Nepali singer and politician

Meera Rana, also Mira Rana (मीरा राणा; born 24 September 1951) is a Nepali singer who has sung over 1,600 songs in her 55-year musical career. She is considered a part of "Nepal's first wave of recording stars", recording folk, classical and even pop songs, during the first wave of country's modernisation after the fall of the Rana regime. She has collaborated with artists like Narayan Gopal, Gopal Yonjan, Kumar Basnet, Udit Narayan Jha and Ram Thapa. She was one of the 365 singers who contributed to the song Melancholy, which holds the Guinness world record for "Most Vocal Solos (365) in a Song Recording". She has also joined Nepali politics.

==Early life==
Meera was born to Nirmala and her husband Shambhu Prasad Mishra, a tabala player, in Kathmandu on 24 September 1951. She studied music academically.

==Career==
She was Chief Music Manager at Radio Nepal for over 35 years.

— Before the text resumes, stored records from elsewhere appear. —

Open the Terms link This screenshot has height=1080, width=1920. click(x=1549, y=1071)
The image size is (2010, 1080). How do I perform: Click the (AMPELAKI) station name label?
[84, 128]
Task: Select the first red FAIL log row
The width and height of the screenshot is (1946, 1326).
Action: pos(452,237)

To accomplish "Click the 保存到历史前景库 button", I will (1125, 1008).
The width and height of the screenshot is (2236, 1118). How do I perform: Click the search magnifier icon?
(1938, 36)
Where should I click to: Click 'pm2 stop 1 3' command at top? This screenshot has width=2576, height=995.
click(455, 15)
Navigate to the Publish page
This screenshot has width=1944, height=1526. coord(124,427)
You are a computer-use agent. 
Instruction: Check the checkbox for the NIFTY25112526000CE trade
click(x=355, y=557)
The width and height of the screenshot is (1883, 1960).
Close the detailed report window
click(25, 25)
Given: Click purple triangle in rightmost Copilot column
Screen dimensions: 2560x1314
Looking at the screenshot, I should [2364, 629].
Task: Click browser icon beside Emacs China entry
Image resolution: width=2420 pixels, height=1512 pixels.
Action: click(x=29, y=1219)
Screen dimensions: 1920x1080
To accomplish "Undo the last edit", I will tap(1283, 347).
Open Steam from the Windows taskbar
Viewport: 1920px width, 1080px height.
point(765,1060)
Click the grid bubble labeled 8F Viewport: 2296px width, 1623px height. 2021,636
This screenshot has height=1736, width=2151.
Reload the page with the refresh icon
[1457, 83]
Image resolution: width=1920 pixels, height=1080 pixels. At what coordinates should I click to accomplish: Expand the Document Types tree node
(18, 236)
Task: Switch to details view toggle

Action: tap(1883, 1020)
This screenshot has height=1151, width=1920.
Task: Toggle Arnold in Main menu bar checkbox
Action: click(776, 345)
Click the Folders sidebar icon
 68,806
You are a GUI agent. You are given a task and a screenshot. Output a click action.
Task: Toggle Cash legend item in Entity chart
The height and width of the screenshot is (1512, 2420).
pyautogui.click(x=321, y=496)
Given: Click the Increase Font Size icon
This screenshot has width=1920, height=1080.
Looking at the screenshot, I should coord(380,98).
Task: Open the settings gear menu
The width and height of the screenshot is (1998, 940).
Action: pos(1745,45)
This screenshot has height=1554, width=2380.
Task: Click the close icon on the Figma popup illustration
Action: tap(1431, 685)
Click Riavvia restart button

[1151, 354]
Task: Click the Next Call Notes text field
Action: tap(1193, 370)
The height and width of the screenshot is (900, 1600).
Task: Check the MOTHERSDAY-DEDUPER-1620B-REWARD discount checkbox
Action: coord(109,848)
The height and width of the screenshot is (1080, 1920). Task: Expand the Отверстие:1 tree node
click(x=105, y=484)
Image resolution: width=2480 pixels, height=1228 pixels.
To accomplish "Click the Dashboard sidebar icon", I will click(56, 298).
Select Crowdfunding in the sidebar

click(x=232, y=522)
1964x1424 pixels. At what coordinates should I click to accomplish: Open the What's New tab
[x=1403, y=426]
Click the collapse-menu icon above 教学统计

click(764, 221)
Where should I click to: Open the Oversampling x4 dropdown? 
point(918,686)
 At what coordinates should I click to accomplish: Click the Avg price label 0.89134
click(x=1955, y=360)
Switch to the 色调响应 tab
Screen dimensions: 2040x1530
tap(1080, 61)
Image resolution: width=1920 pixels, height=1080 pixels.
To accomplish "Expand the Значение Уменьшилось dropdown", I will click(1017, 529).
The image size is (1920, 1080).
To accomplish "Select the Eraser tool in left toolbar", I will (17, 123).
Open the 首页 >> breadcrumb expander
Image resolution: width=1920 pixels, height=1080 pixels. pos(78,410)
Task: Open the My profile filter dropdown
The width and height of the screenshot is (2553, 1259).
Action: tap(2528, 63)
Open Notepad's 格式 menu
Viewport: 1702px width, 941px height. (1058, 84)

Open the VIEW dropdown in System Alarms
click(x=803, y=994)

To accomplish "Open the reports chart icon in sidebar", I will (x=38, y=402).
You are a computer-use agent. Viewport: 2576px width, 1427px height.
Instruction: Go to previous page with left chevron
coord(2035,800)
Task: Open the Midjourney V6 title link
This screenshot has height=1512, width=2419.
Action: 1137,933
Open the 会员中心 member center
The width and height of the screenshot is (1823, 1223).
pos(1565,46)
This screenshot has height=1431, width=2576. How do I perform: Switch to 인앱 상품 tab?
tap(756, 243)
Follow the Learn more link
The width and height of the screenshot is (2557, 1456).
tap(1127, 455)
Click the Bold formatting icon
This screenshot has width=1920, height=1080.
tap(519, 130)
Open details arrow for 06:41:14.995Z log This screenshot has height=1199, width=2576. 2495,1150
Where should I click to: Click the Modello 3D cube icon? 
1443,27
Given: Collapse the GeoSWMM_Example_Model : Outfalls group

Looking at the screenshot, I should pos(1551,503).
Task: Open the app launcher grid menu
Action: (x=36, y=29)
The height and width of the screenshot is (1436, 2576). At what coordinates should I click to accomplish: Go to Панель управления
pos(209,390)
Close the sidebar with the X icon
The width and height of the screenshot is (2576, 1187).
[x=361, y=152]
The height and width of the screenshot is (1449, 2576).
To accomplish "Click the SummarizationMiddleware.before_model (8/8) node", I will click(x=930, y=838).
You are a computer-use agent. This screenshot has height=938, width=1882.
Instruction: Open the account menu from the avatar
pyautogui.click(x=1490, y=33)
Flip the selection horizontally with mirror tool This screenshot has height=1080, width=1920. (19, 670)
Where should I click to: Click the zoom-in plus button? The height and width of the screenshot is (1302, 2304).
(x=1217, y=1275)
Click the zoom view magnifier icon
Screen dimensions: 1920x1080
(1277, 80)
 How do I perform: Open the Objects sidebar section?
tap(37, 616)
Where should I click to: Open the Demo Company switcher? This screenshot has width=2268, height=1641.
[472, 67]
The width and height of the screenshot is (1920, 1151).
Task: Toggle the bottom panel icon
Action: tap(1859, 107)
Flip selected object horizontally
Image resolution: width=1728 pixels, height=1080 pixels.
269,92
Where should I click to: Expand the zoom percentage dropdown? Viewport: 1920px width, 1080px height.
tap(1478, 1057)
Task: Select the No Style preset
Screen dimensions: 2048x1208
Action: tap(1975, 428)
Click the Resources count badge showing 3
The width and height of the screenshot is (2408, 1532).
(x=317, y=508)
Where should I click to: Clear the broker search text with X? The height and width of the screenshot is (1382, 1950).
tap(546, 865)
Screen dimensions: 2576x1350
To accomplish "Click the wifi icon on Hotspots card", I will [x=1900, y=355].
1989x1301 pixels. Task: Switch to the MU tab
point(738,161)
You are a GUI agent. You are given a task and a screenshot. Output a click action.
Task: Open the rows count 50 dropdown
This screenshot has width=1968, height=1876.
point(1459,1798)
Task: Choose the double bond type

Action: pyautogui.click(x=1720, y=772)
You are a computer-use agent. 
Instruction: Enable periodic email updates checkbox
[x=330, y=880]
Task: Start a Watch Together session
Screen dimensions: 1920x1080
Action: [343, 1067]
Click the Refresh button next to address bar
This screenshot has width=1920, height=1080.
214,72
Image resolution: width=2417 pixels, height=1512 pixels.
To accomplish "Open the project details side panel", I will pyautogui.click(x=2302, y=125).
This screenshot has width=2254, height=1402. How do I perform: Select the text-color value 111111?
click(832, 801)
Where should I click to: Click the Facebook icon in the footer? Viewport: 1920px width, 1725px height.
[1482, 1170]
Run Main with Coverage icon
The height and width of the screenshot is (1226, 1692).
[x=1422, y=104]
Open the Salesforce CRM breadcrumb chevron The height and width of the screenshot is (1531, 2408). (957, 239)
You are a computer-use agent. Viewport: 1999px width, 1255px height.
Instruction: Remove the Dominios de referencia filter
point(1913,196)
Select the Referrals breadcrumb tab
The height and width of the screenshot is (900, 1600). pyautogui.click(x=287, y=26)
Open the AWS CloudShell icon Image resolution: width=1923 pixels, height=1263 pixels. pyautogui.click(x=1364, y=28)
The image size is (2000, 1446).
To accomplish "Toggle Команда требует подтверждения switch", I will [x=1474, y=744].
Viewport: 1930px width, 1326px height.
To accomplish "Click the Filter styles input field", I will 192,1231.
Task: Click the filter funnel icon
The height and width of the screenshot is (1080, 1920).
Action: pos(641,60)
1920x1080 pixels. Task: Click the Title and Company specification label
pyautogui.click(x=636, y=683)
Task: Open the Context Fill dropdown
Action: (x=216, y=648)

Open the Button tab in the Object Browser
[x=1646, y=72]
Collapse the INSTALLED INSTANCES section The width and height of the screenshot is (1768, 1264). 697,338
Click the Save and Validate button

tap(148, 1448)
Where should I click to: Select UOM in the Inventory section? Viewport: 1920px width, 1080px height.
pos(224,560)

She recorded more than 1,700 songs in a musical career spanning almost six decades. In 2009, she joined national politics as a member of Rastriya Prajatantra Party Nepal. In 2013, she contested for parliament from Kathmandu 3 constituency. In recognition of her contribution to Nepali music, she was awarded the Narayan Gopal memorial prize in 2016, shared with Gyanu Rana.